Hoping to spur the housing market’s recovery, the federal government extended the tax credit — which was set to expire on Nov. 30 — and gave buyers until April 30, 2010, to secure a purchase contract. The credit was also expanded to include existing homeowners, plus buyers with higher incomes. If the original tax credit brought more first-time buyers into the market, the expanded credit should motivate current homeowners to trade up.

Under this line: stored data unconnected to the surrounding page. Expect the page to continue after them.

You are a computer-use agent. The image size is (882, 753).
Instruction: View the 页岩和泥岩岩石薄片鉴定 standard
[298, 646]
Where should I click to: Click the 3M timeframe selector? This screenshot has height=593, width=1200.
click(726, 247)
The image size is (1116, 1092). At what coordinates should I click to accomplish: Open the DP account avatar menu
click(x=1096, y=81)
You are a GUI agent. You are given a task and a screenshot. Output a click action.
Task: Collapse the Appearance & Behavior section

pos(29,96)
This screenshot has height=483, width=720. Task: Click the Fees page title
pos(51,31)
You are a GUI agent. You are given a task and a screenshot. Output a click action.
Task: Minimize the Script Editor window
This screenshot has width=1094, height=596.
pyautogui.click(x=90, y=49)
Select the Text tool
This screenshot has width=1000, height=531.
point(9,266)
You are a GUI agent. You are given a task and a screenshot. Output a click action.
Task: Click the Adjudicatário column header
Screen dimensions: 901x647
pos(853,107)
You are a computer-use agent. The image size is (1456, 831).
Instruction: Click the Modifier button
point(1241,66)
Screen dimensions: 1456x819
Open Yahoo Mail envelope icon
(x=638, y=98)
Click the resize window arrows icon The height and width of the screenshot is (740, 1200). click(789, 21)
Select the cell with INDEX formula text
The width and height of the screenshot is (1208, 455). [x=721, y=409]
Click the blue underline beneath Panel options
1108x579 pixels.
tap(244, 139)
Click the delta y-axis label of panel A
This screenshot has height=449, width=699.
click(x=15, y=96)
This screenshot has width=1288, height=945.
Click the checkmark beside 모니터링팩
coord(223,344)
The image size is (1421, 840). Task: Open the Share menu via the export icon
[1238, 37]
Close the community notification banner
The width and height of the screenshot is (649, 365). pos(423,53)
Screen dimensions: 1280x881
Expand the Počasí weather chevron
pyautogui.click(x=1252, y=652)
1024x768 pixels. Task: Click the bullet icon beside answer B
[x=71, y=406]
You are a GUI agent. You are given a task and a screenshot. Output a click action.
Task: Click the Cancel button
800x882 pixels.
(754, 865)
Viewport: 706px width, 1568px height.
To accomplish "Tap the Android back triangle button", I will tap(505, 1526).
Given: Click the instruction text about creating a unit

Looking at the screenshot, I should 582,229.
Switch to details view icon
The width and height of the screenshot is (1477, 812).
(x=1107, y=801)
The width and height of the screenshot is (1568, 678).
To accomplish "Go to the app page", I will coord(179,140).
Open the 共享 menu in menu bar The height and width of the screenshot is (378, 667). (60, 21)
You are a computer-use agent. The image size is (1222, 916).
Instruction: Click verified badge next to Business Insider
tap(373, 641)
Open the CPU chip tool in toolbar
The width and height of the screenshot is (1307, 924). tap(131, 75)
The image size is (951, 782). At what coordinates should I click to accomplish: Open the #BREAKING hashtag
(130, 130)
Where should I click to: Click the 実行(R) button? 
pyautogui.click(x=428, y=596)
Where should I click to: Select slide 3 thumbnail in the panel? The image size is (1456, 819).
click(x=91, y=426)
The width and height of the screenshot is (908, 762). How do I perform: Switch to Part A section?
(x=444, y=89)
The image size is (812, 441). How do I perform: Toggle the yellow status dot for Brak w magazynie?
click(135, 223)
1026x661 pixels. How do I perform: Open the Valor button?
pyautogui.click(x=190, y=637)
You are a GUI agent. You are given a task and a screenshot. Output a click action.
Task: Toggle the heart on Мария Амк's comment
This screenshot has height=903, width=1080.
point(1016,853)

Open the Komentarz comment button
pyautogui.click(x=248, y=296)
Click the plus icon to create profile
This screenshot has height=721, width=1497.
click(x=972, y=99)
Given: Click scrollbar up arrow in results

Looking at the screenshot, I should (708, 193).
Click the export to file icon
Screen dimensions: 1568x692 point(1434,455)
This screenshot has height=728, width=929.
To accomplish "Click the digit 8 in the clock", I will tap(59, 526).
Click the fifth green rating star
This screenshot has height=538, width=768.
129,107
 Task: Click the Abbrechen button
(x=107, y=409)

Lending Standards Still Tight

According to the Federal Reserve, fewer banks tightened their lending standards in the third quarter of 2009. However, that doesn’t mean lending standards have gotten looser, either. In 2010, banks will continue to keep the subprime mortgage debacle in mind and require extensive documentation and stellar credit from borrowers looking for the best rates. If you plan on applying for a loan in 2010, take steps to get your finances in order as soon as possible and boost your credit score. FHA is still a very good option if your score is at least 580 - you can still get a loan with only 3.5% down payment.

Rising Mortgage Rates

In 2009, the Federal Reserve bought up a massive amount of mortgage-backed securities, keeping mortgage rates at historic lows for much of the year. However, the Fed is scheduled to end those efforts in March 2010, meaning mortgage rates could jump as much as a full percentage point next year. If you’re considering buying a home, now is the time to take advantage of historically low interest rates. If you’re a current homeowner thinking about refinancing, act now.

Stabilizing Home Values — Prices Expected to Rise in Some Places

According to the Standard & Poors/Case-Shiller Home Price Index released in November 2009, U.S. home prices have improved for two quarters in a row. The national index rose 3.1 percent from the second quarter to the third quarter of 2009. Likewise, the National Association of Realtors recently reported that median home prices have risen for two consecutive quarters. NAR’s chief economist, Lawrence Yun, also predicted that home prices will grow 4 percent in 2010. Some local US markets have farther to go than others to acheive stability, but Atlanta has by various respected indexes shown favorable results compared to many metro areas around the country and local market trackers have shown price increase in some areas - its safe to expect Atlanta Home Prices will follow the overall national trend and rise some more in 2010.

Feel free to contact Robert Whitfield at 678-585-9691 for more information on Metro Atlanta and North Georgia Real Estate and Housing Markets.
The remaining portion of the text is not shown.